Really, though, I’ve been done for almost a month. My group gathered for the last time on Feb. 12, and I made my last clinical rounds on Feb. 13. I returned to a life where I was *only* juggling four classes, church, and my family -- and I was right, after three weeks of four classes, family, church, and nearly 30 hours a week of CPE related stuff, it feels like vacation.

Or maybe more precisely, like sabbath. Because I’ve been a little slow to start diving back in, reluctant to take on new tasks. I’ve been keeping my head down, not raising my hand to volunteer to preach, or teach, or even to take the first presentation slot in class. I’ve kind of been hoping that no one will notice I’m home more often. I thought about things I could do at church, but didn’t act on any of them. I considered signing up for the Spring Learning Event in the diocese, about inviting friends for dinner, about going to the YMCA. But in the end, I stayed home. I left whole days filled with nothing on the schedule. When it snowed, I slept in, re-upholstered my dining chairs, sewed Becky a dress for her doll. I skipped church and went skiing. I played Rock Band with my husband, and watched Buffy the Vampire Slayer. I set up a profile on Facebook.

I hadn’t planned to slow down. There are so many things I need to do! But after the intensity of CPE and the lack of time that accompanied that last six months, I realized that one of those things was to take some time to breath, to play, to just be around people I care about. And that’s the wisdom of sabbath.

The to-do list never gets shorter. There are always more tasks to do than we can get to, more people to care for than we have hours in the day. Somehow, pray, play, breath never find their way into the top spots. Sabbath invites us to reserve some time where they do -- and even God knew that after a busy week of work, it’s important to take time to play.

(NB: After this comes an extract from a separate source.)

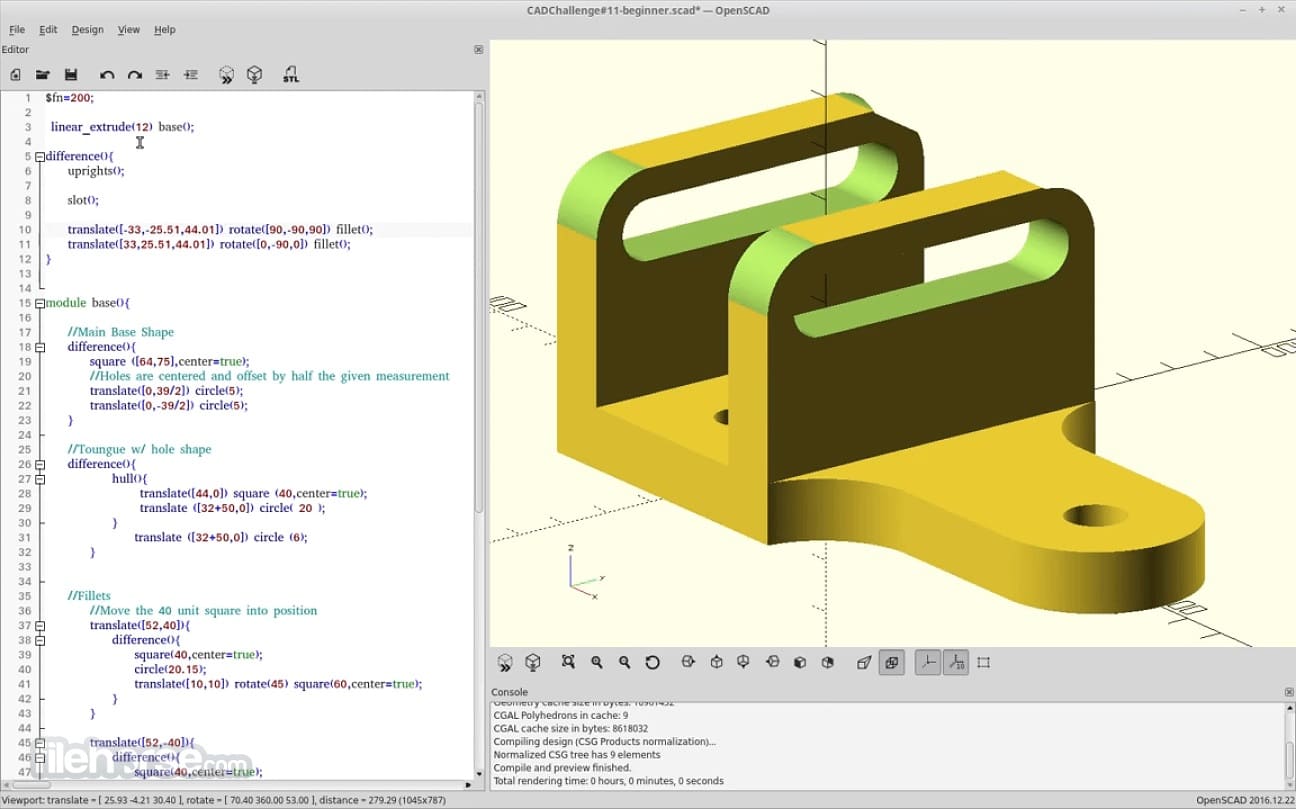Close the Console panel
The width and height of the screenshot is (1296, 809).
pos(1288,691)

After my sabbath time, I’m holding things more lightly. There are papers to write, and I’m feeling more eager to engage with them. I’m beginning to organize, to take pleasure in checking things off the to do list. The books on my desk beckon, rather than chastise. The work awaiting me feels inviting, challenging, new.

That’s what sabbath is for. For strength and renewal, for the rest that allows us to gather up the threads of our lives afresh and anew, more fully present than we were before. God commands it because he knows we won’t do it on our own -- but it isn’t a burden, it’s a promise. We can take time to rest and blame it on God. Thank you, God.

Claiming my sabbath time means some task will go unfinished. But some task will go unfinished anyway. They always do. I needed the rest, the time to play. Now it is time to begin the work again. And I’m ready -- until it’s time once again for sabbath rest.